I’m getting ready to do Mike Robertson’s “Designer Athletes” templates (was an article here a few years back). For the “heavy posterior chain” group of exercise I’m thinking of doing snatch-grip or regular grip rack pulls from knee level.
Obviously these hit the spinal erectors hard, but I was wondering they hit the glutes/hams hard enough to warrant them being in the “heavy posterior chain” group of exercises. Thoughts?
yeah, they work depending on how straight you keep your legs. I prefer goodmornings.
I’m curious the reasoning behind a snatch grip rack pull. It was my understanding that snatch grip pulls allow a longer range of motion much like a deficit pull. So you seem to be limiting the range of motion by pulling from the knee and then increasing it by using a snatch grip.
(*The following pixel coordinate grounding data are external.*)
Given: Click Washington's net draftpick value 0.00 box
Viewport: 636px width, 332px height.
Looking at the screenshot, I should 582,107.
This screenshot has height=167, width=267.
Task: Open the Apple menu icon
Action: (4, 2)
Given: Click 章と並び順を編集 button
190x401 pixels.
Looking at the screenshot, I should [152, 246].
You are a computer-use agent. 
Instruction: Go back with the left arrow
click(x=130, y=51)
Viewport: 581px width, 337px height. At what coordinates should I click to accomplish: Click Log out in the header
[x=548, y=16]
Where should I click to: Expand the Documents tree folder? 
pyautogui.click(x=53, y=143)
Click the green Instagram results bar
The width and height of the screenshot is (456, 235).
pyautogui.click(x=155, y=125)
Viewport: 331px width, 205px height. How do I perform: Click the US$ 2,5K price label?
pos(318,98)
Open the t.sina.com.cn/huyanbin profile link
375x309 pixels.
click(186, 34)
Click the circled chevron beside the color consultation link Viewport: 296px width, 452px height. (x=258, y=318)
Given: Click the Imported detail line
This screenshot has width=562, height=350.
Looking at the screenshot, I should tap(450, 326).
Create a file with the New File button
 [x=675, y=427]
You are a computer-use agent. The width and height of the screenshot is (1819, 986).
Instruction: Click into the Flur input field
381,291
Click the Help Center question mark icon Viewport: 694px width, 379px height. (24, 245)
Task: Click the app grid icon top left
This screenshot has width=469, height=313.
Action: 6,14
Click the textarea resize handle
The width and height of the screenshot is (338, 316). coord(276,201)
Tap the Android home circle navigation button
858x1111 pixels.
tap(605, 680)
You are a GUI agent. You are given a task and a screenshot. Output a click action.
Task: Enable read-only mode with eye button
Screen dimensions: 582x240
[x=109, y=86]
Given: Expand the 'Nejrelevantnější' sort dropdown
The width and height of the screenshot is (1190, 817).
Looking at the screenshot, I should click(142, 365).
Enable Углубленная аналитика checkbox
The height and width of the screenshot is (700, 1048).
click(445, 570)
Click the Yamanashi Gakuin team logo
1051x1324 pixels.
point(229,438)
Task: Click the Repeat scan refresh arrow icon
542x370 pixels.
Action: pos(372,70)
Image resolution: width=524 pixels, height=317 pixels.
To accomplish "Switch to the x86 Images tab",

Why not just regular pull from a lower rack setting?
[quote]DoubleDuce wrote:
yeah, they work depending on how straight you keep your legs. I prefer goodmornings.
I’m curious the reasoning behind a snatch grip rack pull. It was my understanding that snatch grip pulls allow a longer range of motion much like a deficit pull. So you seem to be limiting the range of motion by pulling from the knee and then increasing it by using a snatch grip.
Why not just regular pull from a lower rack setting?[/quote]
Eric Cressey wrote about them in mastering the deadlift part 3.